**WHAT NEEDS TO BE DONE:** Pull out every line of the records that contains the string "data", matching case exactly.
--- START ---
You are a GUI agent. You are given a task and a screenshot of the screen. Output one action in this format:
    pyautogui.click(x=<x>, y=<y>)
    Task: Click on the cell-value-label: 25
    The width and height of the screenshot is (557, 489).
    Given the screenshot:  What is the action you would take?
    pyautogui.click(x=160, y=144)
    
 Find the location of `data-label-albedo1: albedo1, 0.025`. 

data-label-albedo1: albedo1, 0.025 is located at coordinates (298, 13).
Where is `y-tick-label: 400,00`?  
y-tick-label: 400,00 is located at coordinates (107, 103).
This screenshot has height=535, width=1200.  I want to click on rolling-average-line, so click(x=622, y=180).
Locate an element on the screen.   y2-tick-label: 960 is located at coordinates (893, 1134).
--- END ---
--- START ---
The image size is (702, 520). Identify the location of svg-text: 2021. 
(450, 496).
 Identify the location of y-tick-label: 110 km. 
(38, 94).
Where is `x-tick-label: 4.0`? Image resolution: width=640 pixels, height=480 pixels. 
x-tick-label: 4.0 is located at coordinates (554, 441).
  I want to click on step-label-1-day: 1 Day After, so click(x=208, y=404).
--- END ---
**EXERCISE SOLUTION:**
 Find the location of `data-label-albedo1: albedo1, 0.025`. 
data-label-albedo1: albedo1, 0.025 is located at coordinates (298, 13).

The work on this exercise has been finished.